Pudahuel, Santiago de Chile. 14 de diciembre 2024. En las últimas semanas, hemos sido testigos de una preocupante tendencia: la de minimizar la gravedad de la delincuencia en nuestra comuna a través de datos estadísticos y discursos que buscan relativizar la realidad. Esto quedó reflejado en una romántica columna de opinión escrita por el diputado de nuestro distrito, don Rubén Oyarzo.
¡Claro! Es fácil para un honorable diputado de la República hablar de estadísticas y comparaciones cuando se trata de robos, asaltos y homicidios. Pero la verdad es que cada uno de estos hechos representa una vida afectada, un hogar violentado y un tejido social fracturado.
El diputado Rubén ha relativizado las cuatro veces que han entrado a robar este año a la Ciudad Educativa de Pudahuel, la escuela que nace desde el cooperativismo para entregar educación gratuita a los hijos e hijas de trabajadores de la comuna. Lo que hizo es una falta de respeto para todas las comunidades educativas, que, en vez de invertir los pocos recursos económicos que reciben en mejorar la calidad de la educación, deben gastarlos en alambres de púas y en alzar los enrejados 1, 2 y hasta 3 metros más altos para evitar que el lumpen robe los elementos educativos y destruya las débiles infraestructuras que hoy existen en las escuelas.
Cuatro robos en un año no son una estadística; son cuatro ataques a un sueño colectivo, cuatro violaciones a un espacio dedicado a la educación de nuestros niños y niñas. ¿Cómo puede relativizar eso?
Los datos estadísticos son herramientas poderosas, pero también pueden ser manipulados para crear una falsa sensación de seguridad. Asaltar a una escolar de básica afuera del establecimiento no es minimizar la brutalidad del acto, y usted está enviando un mensaje equivocado a la sociedad.
La muerte violenta de un vecino en Cerro La Campana durante este mes, quien fue baleado y cayó muerto frente a un negocio familiar, es un recordatorio crudo de que la inseguridad no es una abstracción, sino una realidad que nos afecta a todos.
¿Cómo podemos seguir mirando hacia otro lado y pretender que todo está bajo control cuando la vida de una persona se ha apagado de manera tan brutal?
Pero claro, todo depende del punto de vista desde el que se mire.

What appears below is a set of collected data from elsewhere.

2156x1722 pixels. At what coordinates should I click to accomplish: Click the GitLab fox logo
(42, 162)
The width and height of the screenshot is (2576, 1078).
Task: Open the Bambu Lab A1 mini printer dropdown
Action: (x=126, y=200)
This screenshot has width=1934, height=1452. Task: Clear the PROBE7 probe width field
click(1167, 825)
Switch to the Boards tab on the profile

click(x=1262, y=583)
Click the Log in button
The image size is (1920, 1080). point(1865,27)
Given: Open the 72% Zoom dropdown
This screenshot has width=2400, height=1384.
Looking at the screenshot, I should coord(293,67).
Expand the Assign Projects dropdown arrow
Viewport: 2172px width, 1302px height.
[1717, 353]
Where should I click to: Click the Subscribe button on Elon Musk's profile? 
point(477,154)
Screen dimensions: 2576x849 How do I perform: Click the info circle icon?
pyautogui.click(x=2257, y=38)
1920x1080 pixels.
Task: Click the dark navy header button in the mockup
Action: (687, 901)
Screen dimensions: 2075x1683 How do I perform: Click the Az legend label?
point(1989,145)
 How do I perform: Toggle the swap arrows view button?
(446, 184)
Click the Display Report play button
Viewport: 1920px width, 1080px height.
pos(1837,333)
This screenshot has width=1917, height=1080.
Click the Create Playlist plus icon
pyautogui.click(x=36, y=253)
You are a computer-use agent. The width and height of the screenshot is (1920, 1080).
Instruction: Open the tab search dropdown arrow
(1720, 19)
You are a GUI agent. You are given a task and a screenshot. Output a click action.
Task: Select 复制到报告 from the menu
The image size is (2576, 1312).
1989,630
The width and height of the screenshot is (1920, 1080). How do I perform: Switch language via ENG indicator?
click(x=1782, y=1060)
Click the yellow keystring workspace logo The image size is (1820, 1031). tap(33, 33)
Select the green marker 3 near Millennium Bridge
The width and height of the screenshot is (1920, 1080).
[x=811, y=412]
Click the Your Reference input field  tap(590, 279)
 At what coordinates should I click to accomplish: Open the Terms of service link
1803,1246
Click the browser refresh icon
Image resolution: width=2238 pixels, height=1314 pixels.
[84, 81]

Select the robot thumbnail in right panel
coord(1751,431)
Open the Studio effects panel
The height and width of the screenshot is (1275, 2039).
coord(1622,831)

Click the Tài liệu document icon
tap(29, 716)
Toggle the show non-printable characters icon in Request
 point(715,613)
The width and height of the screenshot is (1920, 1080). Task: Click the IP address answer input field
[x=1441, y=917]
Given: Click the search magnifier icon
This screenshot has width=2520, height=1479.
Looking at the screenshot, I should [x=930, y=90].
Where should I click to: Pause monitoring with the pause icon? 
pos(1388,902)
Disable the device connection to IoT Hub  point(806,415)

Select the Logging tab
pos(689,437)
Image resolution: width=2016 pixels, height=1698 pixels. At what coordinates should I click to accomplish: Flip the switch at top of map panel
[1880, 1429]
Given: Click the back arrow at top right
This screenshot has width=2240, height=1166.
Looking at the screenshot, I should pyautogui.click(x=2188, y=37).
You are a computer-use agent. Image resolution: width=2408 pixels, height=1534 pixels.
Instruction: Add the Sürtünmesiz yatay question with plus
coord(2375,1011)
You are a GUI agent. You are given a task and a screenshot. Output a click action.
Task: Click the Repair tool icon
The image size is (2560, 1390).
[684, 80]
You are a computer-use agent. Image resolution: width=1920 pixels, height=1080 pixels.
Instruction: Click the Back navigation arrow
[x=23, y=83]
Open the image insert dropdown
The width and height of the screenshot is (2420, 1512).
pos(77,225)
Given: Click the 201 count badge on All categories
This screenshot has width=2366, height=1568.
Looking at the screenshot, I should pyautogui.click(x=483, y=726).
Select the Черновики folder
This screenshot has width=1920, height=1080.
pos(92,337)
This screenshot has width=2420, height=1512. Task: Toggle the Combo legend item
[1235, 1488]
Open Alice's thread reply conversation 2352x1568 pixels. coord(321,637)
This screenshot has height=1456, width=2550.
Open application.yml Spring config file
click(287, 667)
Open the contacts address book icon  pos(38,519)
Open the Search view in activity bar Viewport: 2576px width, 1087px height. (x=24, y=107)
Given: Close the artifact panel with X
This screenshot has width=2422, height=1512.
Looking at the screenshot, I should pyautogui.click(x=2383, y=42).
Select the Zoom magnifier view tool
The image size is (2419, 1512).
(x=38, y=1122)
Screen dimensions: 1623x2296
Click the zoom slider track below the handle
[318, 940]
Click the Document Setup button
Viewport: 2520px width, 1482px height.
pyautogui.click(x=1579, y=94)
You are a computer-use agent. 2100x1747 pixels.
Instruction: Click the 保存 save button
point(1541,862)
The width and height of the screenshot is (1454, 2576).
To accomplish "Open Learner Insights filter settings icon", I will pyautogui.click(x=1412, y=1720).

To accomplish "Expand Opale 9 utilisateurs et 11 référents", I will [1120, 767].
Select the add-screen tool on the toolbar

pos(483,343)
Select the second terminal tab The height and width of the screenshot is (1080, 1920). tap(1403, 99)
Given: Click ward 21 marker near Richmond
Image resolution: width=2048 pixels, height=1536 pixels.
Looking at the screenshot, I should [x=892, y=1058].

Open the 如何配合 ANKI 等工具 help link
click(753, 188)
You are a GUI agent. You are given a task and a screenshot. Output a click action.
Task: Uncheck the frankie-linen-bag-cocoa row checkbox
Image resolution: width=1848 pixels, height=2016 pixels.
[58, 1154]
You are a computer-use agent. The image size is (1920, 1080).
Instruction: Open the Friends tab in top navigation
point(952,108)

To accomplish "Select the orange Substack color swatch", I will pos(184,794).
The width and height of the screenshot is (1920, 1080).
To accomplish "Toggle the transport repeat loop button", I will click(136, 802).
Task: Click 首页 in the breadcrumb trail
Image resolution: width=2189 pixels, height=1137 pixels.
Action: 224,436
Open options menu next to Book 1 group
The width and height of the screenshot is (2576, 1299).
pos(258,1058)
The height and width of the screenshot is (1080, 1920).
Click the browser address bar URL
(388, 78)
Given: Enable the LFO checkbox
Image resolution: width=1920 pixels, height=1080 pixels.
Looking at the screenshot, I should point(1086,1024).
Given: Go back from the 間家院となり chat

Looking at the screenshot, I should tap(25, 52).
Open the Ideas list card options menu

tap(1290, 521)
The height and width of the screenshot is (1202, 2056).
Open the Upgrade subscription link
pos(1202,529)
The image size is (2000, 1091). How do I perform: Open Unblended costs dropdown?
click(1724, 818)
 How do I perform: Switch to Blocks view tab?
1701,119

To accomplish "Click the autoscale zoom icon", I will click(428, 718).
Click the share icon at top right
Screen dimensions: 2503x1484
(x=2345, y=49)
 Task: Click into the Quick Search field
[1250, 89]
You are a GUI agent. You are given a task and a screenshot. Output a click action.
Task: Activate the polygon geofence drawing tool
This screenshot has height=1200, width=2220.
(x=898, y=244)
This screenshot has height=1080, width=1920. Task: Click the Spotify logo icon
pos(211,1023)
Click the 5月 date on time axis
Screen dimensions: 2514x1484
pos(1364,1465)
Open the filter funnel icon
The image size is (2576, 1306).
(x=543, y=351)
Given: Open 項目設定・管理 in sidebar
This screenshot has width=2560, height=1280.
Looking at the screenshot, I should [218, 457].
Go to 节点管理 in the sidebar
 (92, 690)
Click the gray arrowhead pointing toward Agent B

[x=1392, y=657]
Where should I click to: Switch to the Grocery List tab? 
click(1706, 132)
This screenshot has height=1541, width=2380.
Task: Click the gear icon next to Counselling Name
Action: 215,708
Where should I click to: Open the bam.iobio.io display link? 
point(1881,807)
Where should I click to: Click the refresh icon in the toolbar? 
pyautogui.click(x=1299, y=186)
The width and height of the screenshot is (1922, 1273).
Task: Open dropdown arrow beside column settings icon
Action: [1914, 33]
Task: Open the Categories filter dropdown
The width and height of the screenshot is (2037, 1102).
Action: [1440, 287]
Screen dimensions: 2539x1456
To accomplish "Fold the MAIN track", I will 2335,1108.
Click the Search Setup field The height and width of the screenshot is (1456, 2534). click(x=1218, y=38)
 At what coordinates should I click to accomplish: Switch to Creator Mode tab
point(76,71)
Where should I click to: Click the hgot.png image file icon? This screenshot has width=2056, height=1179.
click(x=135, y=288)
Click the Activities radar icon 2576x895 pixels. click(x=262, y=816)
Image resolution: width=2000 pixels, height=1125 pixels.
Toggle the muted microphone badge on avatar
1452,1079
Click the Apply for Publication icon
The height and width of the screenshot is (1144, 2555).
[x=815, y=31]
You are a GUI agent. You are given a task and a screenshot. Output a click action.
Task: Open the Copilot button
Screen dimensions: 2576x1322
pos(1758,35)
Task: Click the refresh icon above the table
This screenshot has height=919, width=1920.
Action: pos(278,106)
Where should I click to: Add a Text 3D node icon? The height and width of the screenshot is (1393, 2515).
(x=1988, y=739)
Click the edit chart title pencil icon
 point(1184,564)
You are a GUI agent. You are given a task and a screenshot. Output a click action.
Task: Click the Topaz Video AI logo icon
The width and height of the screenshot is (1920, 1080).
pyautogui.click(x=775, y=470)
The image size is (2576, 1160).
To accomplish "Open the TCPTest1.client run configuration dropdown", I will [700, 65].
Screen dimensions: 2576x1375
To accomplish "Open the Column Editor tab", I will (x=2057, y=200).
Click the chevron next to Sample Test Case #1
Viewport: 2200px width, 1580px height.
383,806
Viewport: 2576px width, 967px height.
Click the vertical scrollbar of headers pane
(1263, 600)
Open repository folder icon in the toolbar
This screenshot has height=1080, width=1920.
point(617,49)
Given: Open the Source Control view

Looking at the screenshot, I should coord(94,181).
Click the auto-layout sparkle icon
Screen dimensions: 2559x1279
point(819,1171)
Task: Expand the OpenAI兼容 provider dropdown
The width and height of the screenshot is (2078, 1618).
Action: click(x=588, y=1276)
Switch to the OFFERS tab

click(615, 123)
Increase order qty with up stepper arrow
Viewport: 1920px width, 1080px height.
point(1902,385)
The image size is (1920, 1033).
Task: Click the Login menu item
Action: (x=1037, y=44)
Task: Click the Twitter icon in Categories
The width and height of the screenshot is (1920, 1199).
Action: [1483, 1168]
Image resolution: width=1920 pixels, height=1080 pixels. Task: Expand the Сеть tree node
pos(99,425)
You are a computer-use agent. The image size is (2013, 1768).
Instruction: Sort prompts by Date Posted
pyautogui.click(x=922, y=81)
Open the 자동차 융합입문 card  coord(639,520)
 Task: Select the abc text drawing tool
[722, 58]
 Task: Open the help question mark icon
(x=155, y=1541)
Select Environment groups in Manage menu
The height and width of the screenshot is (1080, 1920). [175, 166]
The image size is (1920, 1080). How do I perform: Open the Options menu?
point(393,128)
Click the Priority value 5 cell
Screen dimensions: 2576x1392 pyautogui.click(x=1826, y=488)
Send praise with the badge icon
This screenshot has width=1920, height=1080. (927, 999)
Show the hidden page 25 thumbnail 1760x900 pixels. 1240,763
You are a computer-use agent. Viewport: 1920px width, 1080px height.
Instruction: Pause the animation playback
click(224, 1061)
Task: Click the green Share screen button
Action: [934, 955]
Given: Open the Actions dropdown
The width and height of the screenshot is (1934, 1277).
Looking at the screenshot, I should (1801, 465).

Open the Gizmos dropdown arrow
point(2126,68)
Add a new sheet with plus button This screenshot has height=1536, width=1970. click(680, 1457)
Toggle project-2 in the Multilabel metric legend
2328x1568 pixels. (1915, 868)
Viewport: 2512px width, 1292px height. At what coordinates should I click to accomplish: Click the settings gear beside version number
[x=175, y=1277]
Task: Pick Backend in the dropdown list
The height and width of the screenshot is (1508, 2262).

Como el reo decapitado en una cárcel, un ejemplo claro de cómo las cifras siguen ocultando la gravedad de la situación.
Durante años, han negado la presencia del crimen organizado en Chile, aferrándose a estadísticas que no reflejaban esta “realidad”. Esta negación tuvo consecuencias devastadoras, ya que permitió que el problema se expandiera y se volviera incontrolable. Ahora que finalmente reconocen la magnitud del problema, intentan tomar medidas desesperadas para tratar de contenerlo, utilizando herramientas antidemocráticas como es el caso de la ley antiterrorismo, que discrepa con tratados internacionales de DD. HH. Me gustaría saber si usted también aprobó esta ley mal hecha.
Honorable diputado, lo invito a visitar la Ciudad Educativa y a hablar con los estudiantes, los profesores y los padres de familia. Que ellos mismos le cuenten cómo se sienten viviendo en un entorno inseguro. Que le describan el miedo que sienten cuando caminan por las calles de nuestra comuna.
Y lo invito también a visitar a la estudiante de básica que fue cogoteada afuera de la escuela. Pregúntele cómo se sintió durante ese terrible momento y cómo ha afectado este hecho su vida. Compárelo con las estadísticas de Carabineros o consulte si recibe apoyo psicológico.
Para combatir la inseguridad en Pudahuel, necesitamos que usted, como político, se haga responsable y asuma su rol. No que nos explique la tendencia decreciente de las denuncias en Carabineros, porque en el barrio los estudiantes ya no ponen constancias cuando los motochorros los bajan y los cogotean. Le dirán: “¡¿Y pa’ qué, si ya cagué?!”. Hasta ahí llega la tendencia.